» GIVEN PROBLEM:
Change every occurrence of "computer-use agent" to "desktop automation agent" in all the items below, leaving everything else as it is, and omit the pictures from your output.

» Entries on where items are located:
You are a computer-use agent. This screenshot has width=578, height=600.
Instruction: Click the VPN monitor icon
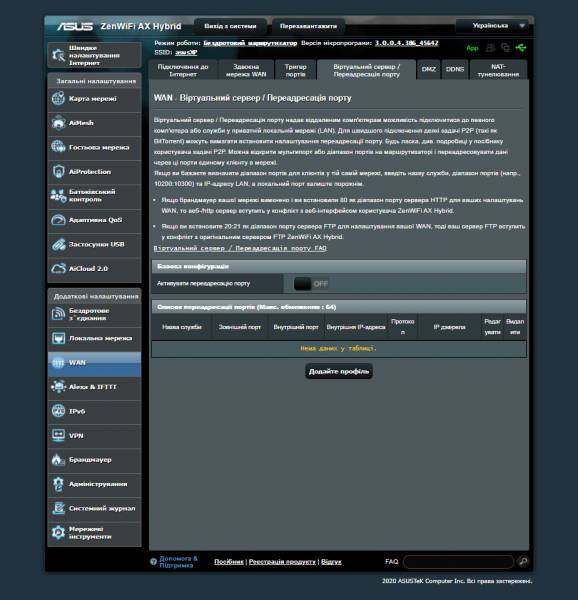pyautogui.click(x=59, y=435)
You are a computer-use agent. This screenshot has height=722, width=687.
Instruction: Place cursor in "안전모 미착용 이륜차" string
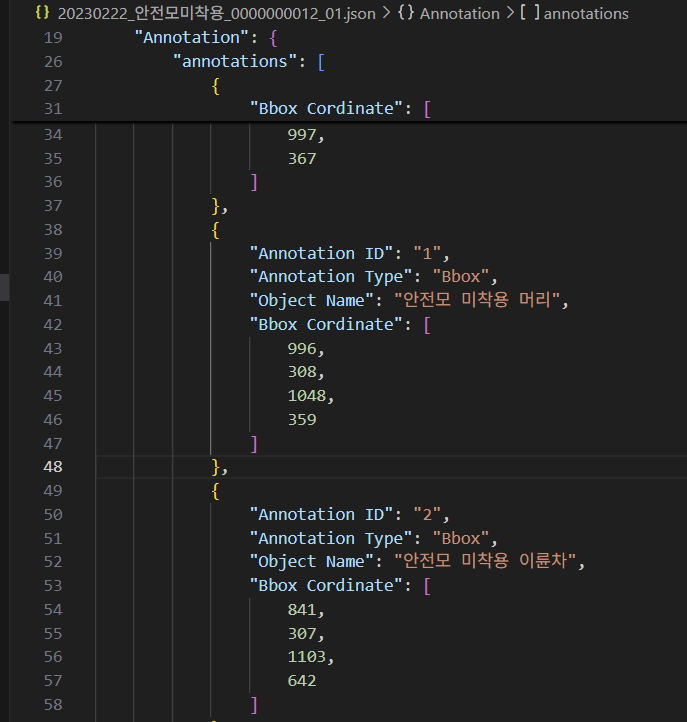[488, 562]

» TASK ANSWER:
You are a desktop automation agent. This screenshot has width=578, height=600.
Instruction: Click the VPN monitor icon
pyautogui.click(x=59, y=435)
You are a desktop automation agent. This screenshot has height=722, width=687.
Instruction: Place cursor in "안전모 미착용 이륜차" string
[488, 562]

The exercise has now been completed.